23 estimated patients

Sex

All

Ages

13+ years old

Volunteers

No Healthy Volunteers

Inclusion criteria

  1. The patient has a definite diagnosis of Wolfram syndrome, as determined by the following:

    • Documented diabetes mellitus diagnosed under 16 completed years according to WHO or ADA criteria OR documented optic atrophy diagnosed under 16 completed years AND Documented functionally relevant mutations on one or both alleles of the WFS1 gene based on historical test results (if available) or from a qualified laboratory at screening

  2. The patient has sensorineural hearing loss of at least 20 db at 8 kHz in HFA

  3. The patient is 13 years of age or older, and has a body-weight over 37.5 kg

  4. Written informed consent for the principal study

  5. Women of childbearing potential who are prescribed with sodium valproate must use effective contraception without interruption during the entire duration of treatment and at least 90 days after last administration . These patients will be provided with comprehensive information on pregnancy prevention and will be referred for contraceptive advice if they are not using effective contraception. At least one effective method of contraception (preferably a user independent form such as an intra-uterine device or implant) or two complementary forms of contraception including a barrier method should be used.

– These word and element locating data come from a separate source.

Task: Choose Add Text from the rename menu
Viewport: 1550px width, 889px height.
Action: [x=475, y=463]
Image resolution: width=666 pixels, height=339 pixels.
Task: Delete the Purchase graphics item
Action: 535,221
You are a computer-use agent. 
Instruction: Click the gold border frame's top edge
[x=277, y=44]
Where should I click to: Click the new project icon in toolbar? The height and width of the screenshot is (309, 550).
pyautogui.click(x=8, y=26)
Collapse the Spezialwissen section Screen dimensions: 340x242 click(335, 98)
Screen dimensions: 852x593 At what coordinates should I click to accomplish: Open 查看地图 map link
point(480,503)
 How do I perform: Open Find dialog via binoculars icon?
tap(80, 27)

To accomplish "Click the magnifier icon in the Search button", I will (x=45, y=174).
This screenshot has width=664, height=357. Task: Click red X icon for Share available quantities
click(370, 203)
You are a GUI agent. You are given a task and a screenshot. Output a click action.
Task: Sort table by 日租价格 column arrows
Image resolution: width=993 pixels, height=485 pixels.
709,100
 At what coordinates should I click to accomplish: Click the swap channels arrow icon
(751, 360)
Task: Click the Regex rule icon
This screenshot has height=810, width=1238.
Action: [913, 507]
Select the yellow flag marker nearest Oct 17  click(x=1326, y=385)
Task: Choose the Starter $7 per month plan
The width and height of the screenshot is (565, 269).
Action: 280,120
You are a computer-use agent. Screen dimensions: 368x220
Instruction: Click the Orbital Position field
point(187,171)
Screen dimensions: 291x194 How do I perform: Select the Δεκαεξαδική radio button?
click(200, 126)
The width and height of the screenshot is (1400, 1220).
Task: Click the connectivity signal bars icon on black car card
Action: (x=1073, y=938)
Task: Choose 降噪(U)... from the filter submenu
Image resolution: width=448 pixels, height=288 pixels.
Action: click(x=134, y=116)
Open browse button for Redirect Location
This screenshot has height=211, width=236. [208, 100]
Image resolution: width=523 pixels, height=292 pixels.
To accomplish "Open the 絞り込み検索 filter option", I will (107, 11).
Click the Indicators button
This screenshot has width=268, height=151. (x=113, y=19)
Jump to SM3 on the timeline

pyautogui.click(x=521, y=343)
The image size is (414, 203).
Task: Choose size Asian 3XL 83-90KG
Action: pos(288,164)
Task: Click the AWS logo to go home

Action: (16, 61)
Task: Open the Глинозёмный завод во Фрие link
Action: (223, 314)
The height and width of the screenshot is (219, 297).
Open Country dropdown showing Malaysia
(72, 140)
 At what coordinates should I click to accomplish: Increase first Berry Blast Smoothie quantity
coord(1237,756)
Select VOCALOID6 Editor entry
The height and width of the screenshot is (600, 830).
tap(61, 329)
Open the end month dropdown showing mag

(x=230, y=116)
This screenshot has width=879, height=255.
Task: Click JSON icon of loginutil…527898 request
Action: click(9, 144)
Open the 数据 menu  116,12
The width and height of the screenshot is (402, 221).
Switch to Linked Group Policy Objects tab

  6. Women with childbearing potential are required to have a confirmed negative blood pregnancy test before starting medication administration at baseline. Women with childbearing potential agree to repeat blood pregnancy tests during at each study visit.

  7. Sexually active men with a female partner of childbearing potential must agree to the use of condoms and the use of a effective method of contraception by the female partner.

  8. Patient willing and able to meet all protocol defined visits for the duration of the Trial.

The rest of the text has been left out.